Sarma then dismissed the claim as “madness” — “They have gone mad. Why this (claim) after 10 years?” Gogoi agreed: “If he was one of their colleagues, why have they waited for 10 years to make this claim? I do not think any cabinet minister was ever a member of the ULFA.”

For one reason or another, Sarma, 45, has constantly been in the limelight since his student days. A publication that photographically documents AASU’s anti-foreigner movement of 1979-85 has at least one picture where a shorts-clad Himanta stands prominently by the side of then AASU president Prafulla Kumar Mahanta.
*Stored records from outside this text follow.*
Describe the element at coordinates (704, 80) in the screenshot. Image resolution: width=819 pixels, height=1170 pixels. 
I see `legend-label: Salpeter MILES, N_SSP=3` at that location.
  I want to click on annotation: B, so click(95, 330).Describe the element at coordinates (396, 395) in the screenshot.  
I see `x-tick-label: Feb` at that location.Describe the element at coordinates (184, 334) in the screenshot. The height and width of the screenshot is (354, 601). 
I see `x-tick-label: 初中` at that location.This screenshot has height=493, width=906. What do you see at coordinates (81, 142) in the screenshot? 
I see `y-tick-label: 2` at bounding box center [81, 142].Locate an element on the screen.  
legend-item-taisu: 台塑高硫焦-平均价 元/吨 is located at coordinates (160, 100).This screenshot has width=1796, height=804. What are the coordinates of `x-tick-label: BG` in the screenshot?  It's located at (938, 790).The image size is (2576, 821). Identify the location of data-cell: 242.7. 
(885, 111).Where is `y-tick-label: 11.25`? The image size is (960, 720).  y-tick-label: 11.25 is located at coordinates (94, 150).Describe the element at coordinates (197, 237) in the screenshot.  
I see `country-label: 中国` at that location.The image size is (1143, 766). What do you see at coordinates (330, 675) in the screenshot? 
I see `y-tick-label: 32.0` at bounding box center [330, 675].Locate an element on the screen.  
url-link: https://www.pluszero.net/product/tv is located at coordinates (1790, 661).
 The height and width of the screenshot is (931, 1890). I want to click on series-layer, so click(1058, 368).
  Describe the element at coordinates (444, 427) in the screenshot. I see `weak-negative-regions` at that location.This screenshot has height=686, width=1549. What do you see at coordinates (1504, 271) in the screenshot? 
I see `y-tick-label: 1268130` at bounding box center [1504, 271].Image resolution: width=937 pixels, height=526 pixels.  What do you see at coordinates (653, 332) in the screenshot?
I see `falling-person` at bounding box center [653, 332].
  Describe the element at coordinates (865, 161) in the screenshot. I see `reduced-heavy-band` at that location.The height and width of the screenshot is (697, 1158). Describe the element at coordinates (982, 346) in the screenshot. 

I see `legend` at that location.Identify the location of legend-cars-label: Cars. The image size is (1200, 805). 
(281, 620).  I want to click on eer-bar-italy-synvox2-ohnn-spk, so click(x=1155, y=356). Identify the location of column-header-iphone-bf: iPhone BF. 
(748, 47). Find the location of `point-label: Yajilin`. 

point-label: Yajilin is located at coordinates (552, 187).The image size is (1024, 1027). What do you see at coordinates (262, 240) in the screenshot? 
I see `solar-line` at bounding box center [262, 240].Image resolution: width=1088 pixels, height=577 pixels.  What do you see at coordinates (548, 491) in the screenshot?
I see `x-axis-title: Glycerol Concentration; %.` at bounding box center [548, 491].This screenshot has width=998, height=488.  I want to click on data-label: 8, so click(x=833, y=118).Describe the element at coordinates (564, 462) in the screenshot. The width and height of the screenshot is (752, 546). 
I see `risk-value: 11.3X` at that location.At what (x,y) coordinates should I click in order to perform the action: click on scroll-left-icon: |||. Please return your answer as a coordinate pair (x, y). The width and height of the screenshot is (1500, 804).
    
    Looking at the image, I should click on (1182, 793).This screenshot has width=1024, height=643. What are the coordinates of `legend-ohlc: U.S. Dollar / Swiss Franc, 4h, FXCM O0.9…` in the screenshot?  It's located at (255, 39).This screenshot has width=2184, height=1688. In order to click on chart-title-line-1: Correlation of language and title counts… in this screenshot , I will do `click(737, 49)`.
The ambitious Sarma, whom his admirers not only find dynamic but also see in him a future chief minister, has often stayed close to people in power. He was close to Mahanta when he was chief minister, shifted allegiance to Hiteswar Saikia when the latter took over, and then got close to Gogoi as the latter returned to state politics in 1998.
His wife owns two leading TV channels in Guwahati, one of which was caught in a controversy in 2012 when it went almost live with visuals of a woman being molested on the streets of Guwahati. The couple also acquired a daily newspaper a couple of months ago.

In 2001, Sarma was elected to the assembly by defeating one of his mentors, Bhrigu Kumar Phukan. He was initially not in the list of ministers but was made a MoS in June 2002. In the next couple of years he rose to be Gogoi’s trusted lieutenant, was elevated to a cabinet minister in 2006, and given two important portfolios — health as well as education —  in the third consecutive government headed by Gogoi.

In 2012, Sarma for the first time made it clear that he cherished a dream of becoming the chief minister. He first disclosed his “dream” on social media, prompting Gogoi to ask him to stop dreaming and start working. Soon, Sarma also described Gogoi as a “setting sun”, that too when the chief minister was undergoing a critical cardiac surgery in Mumbai.
Later the same year, Sarma suddenly found a competitor; Gogoi had introduced his son Gaurav in politics, and entrusted Forest Minister Rakibul Hussain to take him around in Kaliabor, from where Gaurav was elected to Lok Sabha in May.

As Lok Sabha elections drew closer, Sarma started saying in private that with Gogoi at the helm the Congress would not get more than four seats (out of 14) in Assam. Today, even as he resigned and claimed that his prediction had come true, Sarma made a fresh prediction: that under Gogoi, the Congress tally in the next (2016) assembly election will be reduced to a single digit.